In 2017, then-PSU President Rahmat Shoureshi asked for applications to create university-level interdisciplinary research centers. Out of the many applications, HRAC and a center focused on how technology impacts residents. Each center received $1.5 million from the university’s general fund, Zapata says.  

PSU is just one of many U.S. universities with a group like this — University of Southern California, University of Washington and University of California, San Francisco are other examples. 

HRAC’s August report let people know what the real scale of homelessness in the area is, says Zapata, the report’s lead author.

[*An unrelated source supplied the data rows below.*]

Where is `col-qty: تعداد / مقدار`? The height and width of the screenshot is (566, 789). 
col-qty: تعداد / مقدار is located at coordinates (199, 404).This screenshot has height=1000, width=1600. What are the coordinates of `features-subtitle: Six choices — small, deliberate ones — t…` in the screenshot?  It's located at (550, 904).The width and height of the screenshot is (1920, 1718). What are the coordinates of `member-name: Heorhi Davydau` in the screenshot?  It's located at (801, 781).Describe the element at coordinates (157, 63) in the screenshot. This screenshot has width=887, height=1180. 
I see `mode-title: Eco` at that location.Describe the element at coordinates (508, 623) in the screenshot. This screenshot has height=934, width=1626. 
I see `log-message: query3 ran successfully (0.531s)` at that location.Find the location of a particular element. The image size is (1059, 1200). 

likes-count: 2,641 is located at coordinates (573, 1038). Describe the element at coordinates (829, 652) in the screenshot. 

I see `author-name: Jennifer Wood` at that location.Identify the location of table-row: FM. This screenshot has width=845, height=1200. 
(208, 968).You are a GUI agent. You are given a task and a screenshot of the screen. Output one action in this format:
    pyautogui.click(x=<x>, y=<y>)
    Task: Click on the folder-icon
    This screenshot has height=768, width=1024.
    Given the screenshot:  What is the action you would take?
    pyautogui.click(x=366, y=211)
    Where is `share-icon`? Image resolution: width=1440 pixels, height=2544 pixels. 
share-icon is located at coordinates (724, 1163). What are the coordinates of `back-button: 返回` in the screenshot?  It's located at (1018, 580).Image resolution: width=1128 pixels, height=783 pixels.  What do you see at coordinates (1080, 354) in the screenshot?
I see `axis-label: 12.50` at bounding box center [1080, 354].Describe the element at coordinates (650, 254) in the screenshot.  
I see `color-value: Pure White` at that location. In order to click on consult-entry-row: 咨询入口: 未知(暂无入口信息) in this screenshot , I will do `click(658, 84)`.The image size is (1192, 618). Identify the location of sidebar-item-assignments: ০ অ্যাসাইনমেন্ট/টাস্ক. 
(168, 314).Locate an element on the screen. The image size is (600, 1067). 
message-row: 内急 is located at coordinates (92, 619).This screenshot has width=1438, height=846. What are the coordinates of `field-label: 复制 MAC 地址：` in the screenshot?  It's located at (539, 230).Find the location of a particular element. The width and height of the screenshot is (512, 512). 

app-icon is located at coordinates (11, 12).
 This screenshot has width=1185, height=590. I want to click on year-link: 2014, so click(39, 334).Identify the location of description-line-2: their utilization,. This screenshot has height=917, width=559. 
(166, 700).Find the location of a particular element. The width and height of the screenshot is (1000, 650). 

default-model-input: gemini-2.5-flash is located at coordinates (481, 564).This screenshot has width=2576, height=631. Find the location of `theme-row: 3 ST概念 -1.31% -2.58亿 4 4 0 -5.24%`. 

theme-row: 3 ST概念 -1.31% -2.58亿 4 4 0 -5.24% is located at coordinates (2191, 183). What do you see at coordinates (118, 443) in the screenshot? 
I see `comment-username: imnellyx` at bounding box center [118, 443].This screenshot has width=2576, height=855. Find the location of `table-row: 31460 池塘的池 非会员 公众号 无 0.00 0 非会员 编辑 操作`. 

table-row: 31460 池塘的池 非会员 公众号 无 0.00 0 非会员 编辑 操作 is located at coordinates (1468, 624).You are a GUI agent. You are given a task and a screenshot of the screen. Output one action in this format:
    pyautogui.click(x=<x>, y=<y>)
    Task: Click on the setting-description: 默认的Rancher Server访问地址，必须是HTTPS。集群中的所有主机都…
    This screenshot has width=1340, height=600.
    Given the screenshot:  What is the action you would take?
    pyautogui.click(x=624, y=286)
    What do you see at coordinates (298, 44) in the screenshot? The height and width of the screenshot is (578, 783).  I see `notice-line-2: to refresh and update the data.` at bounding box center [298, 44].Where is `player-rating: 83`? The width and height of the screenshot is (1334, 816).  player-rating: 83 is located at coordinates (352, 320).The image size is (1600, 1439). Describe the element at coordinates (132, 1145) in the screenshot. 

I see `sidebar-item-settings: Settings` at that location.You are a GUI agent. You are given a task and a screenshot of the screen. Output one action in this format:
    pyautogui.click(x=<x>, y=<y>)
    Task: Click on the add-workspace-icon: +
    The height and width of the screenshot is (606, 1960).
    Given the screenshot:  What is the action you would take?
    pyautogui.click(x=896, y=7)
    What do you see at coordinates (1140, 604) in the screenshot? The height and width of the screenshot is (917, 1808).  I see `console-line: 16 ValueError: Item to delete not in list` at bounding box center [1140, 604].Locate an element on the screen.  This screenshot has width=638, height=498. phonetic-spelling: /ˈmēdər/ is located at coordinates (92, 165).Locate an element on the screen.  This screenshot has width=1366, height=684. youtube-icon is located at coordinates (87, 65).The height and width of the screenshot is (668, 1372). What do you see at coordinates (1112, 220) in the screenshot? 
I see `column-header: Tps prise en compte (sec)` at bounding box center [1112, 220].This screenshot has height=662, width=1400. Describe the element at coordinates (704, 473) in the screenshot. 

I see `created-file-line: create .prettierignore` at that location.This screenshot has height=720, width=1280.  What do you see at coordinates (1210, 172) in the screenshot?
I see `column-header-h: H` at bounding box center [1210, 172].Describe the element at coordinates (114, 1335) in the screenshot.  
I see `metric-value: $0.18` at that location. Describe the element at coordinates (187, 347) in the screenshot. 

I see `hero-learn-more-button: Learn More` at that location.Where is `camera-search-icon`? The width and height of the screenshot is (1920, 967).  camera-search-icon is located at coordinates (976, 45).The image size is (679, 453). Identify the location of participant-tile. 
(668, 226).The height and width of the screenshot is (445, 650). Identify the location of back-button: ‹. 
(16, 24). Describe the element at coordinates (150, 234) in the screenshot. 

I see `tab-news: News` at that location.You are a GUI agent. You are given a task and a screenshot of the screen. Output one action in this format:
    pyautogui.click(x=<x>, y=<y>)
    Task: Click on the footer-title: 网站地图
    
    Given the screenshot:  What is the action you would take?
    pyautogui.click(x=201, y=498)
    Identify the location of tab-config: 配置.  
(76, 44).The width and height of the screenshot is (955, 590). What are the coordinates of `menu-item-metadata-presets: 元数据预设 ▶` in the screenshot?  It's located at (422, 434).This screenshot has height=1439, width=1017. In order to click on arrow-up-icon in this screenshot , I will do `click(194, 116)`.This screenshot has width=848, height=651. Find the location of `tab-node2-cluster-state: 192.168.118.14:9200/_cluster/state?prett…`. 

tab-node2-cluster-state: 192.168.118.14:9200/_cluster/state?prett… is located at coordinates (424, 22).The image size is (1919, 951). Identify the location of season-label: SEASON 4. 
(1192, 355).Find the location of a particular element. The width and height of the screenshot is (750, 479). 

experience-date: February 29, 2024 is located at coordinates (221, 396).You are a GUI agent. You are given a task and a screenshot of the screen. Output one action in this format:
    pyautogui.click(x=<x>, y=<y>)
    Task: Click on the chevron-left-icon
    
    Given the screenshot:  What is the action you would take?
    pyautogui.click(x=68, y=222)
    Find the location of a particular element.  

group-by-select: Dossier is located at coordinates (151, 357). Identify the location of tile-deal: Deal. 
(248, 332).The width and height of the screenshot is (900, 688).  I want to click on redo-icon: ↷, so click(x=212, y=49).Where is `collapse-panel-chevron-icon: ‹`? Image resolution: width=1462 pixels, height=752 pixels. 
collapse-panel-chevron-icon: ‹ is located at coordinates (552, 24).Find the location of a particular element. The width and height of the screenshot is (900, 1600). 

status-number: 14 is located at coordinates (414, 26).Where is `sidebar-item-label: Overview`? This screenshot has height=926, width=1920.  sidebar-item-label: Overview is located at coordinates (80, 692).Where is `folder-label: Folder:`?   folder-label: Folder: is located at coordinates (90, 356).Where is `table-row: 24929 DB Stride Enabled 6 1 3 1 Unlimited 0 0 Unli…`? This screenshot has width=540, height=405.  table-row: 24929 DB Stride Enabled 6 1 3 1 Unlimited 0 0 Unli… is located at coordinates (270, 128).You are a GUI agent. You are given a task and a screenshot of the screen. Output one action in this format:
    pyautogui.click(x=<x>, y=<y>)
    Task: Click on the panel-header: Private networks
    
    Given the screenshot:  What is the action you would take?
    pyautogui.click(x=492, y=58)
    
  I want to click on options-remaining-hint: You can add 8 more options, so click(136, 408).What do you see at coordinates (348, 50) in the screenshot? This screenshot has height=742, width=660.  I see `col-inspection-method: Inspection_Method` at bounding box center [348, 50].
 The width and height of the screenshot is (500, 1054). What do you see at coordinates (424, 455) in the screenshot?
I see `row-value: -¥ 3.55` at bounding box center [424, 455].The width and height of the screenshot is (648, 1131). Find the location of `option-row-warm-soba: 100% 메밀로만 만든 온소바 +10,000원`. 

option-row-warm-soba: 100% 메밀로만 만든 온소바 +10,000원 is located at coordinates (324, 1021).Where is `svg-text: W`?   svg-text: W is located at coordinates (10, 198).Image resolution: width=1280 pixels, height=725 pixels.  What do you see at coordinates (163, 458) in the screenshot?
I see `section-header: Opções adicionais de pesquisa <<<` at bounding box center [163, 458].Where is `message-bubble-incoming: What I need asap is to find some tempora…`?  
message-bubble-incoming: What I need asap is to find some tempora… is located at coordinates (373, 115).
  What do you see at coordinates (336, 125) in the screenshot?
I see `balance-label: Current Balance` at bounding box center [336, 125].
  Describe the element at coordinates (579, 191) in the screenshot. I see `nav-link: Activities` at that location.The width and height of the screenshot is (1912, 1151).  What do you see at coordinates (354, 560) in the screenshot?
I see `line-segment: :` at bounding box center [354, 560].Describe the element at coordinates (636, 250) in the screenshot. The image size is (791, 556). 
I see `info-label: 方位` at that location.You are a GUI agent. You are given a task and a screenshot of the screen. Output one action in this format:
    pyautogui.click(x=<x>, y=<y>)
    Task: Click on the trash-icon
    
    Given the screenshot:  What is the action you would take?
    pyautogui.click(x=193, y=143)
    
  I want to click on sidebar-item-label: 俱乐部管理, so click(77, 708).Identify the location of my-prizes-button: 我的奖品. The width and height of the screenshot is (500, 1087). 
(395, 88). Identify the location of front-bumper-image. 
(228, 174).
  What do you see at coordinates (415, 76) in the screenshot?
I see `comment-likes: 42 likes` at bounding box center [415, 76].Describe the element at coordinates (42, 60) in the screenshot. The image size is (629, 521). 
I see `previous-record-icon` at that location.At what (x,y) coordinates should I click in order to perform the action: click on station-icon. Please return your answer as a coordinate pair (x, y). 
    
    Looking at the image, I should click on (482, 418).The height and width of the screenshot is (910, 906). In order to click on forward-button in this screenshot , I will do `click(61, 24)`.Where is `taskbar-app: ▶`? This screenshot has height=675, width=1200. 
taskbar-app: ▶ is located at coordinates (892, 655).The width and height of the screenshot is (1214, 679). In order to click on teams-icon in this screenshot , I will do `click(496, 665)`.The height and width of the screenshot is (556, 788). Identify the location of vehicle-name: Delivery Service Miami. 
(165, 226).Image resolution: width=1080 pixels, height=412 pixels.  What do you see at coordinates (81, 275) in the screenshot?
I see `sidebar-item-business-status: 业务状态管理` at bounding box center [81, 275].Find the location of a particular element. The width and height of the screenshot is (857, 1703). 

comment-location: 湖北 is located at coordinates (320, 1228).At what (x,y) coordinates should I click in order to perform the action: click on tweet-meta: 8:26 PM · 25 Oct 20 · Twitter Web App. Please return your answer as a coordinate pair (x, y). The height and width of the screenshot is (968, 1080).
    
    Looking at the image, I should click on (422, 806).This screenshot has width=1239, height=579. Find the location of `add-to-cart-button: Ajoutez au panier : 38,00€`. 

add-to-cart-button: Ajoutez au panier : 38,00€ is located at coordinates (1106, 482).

The study was self-funded through another philanthropic gift from Tim and Mary Boyle. 

Zapata says media outlets often focus on the annual Point-in-Time count to present the homeless population’s numbers, which follows HUD’s definition of homeless — excluding those doubled up or sharing other people’s housing. 

In 2017, that number was under 6,000. But using the Department of Education’s method for counting the homeless, the number is actually around 38,000, she says. 

 “Whenever I present these findings people are a bit stunned at first but then seem to understand that the reason it can feel like we aren’t making progress, even though we are spending a lot of money, is that the number of people in need is much greater than we think,” she says. “I think people are now in the position to think about a long-term strategy to address homelessness and housing insecurity, and our report has come out in the midst of that.”

The August HRAC report said the cost to house and support the population ranges from $2.6 to $4.1 billion over 10 years. That doesn’t include what local governments already spend, according to the PSU report. Another 107,039 people were housing insecure or at the risk of homelessness, the report said, and it would take around $8.6 to $21 billion to provide rent assistance. 

The report isn’t meant to push for a certain policy, Zapata said. The goal is to show the scope and scale of the challenges the Tri-County region faces in addressing homelessness and housing insecurity. 

Local governments can only do so much, Kafoury adds. Multnomah County is stretched thin with its tax dollars and is dealing with a deficit. To fund homeless services in the past, the county has cut other programs. 

 The Portland area could see a ballot measure for funding in 2020, Kafoury says, but that won’t be enough. “One thing we need to work together on is to get the state and federal government involved,” she says. 

The federal government has provided 80 percent less money than it did in the 1980s, she adds. 

“Housing should be a right,” Kafoury says. “All of the other services — be it health care, behavioral service — none of that is successful unless someone has a place to live.”